A negociação do Santos para tentar contratar Ricardo Oliveira, do Atlético-MG, “congelou”. Esse foi o verbo utilizado por uma pessoa envolvida nas tratativas.

A semana começou com expectativa alta. O presidente José Carlos Peres foi ao Rio de Janeiro para evento da CBF na terça-feira, onde conversaria com o mandatário do Gallo, Sérgio Sette Câmara, e depois com o empresário do atacante, morador da cidade.

No fim das contas, não houve avanço. Longe disso. O Atlético enviou seu diretor de marketing à CBF, e o agente do atleta não foi procurado pelo presidente. Sem uma proposta concreta, também não ocorreram novos contatos do empresário com o Galo em busca da liberação.

A estratégia conversada há alguns dias era chegar a um acordo com Ricardo Oliveira para dois anos de contrato. Com esse acerto, o agente tentaria o aval no Atlético por meio de compensação financeira e empréstimo de jogador (es).

De oficial, porém, houve apenas uma proposta de produtividade, com R$ 300 mil de salário fixo e bônus por metas conquistadas.
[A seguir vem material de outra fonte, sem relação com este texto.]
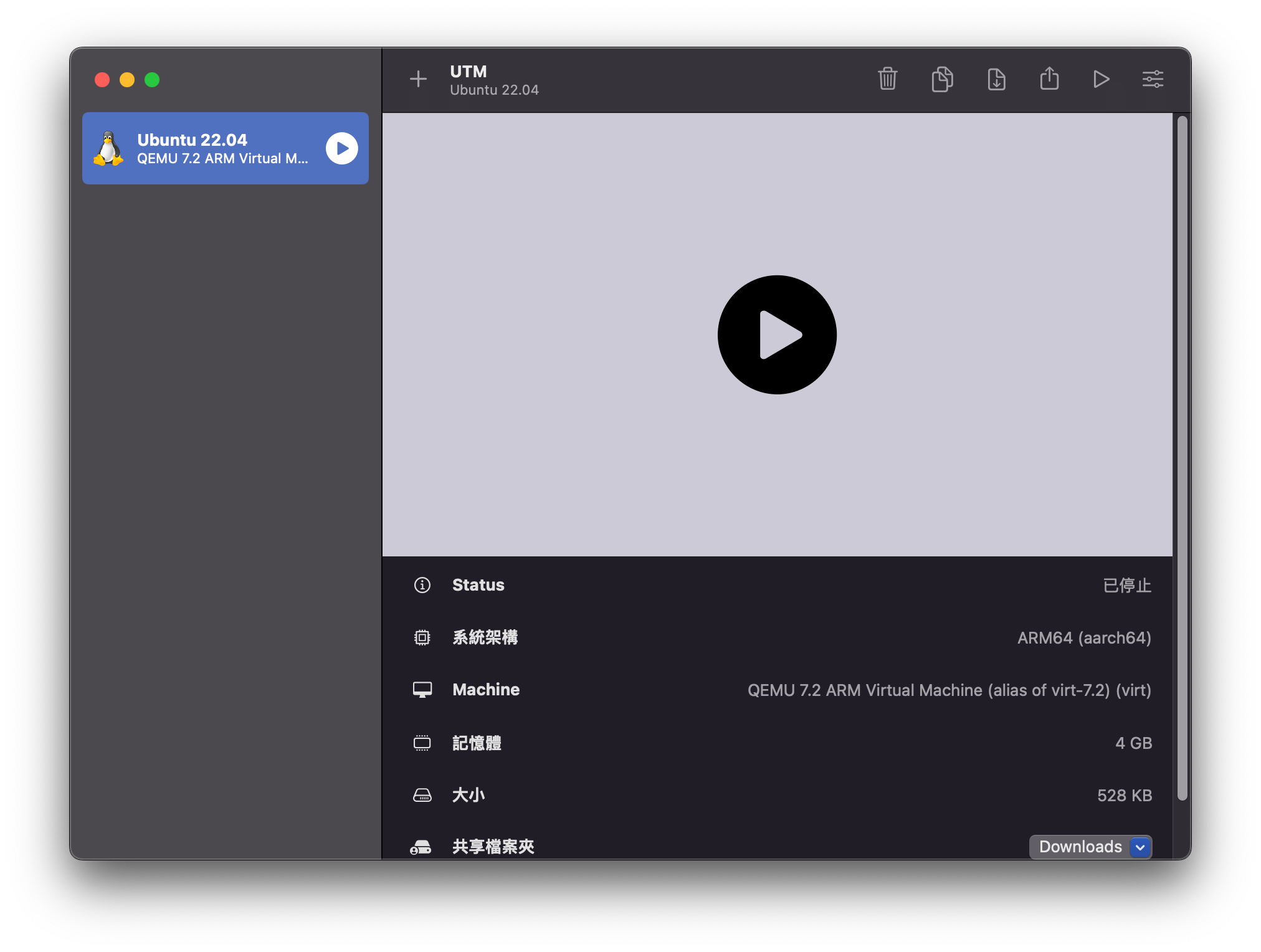Open the virtual machine settings panel
1261x952 pixels.
point(1152,79)
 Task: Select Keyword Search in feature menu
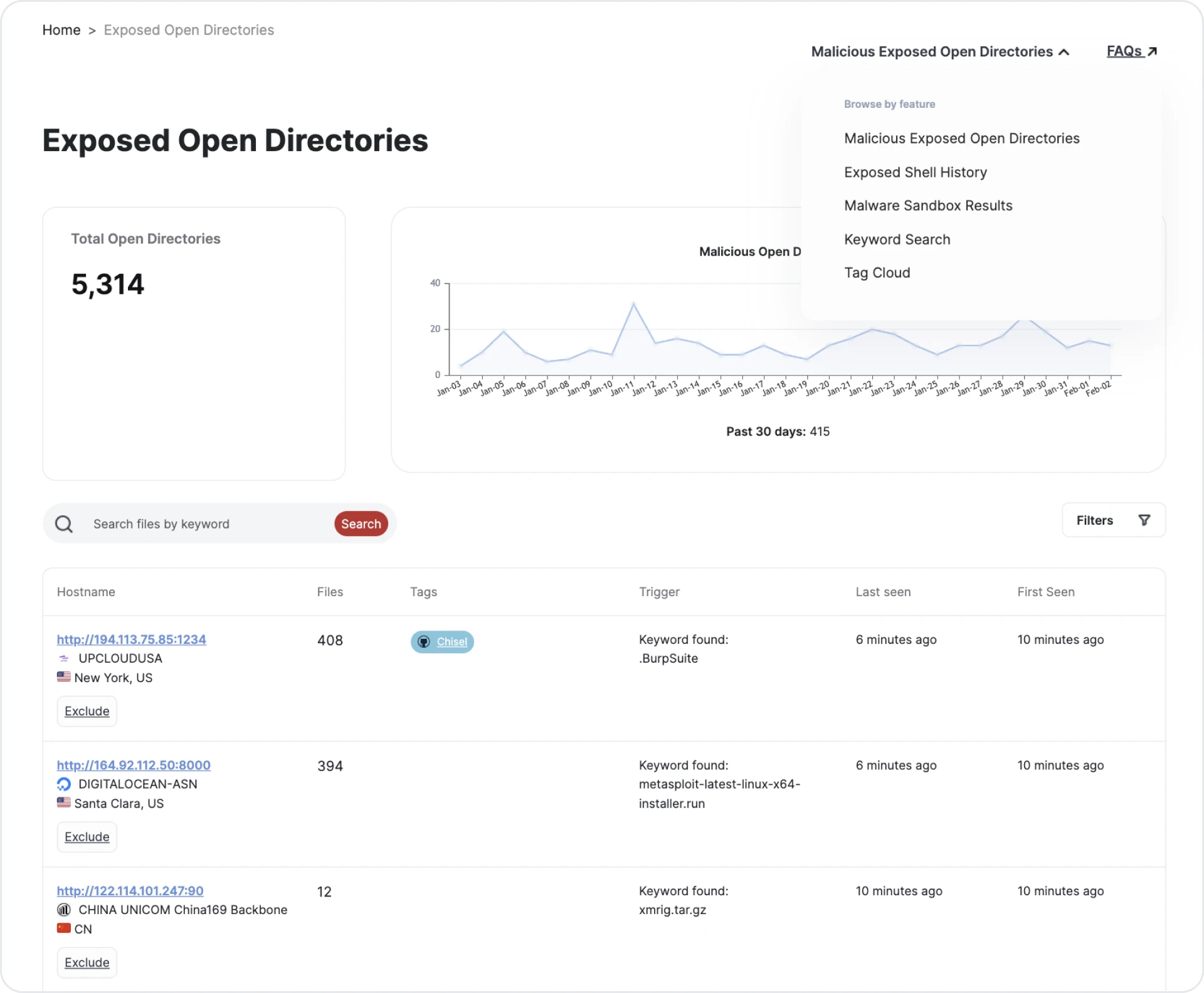[x=897, y=239]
Essa oferta foi recusada. Na sequência, informalmente, falou-se em R$ 500 mil, valor considerado aceitável. Enquanto isso, o Galo, interessado no centroavante, acompanha a história pela imprensa.

“Não nos chegou nada. Nenhuma proposta, nada”, resumiu Rui Costa, diretor de futebol do Atlético-MG.

O técnico Jorge Sampaoli acompanha a negociação de perto. Ele pede atualizações diárias e falou algumas vezes diretamente com Ricardo Oliveira. Ele está incomodado com o andamento das tratativas depois de ser avisado da iminência do acordo.

Ricardo Oliveira tem 38 anos, contrato até dezembro de 2020 e é titular do Atlético-MG. Ele atuou nas duas primeiras rodadas do Campeonato Brasileiro.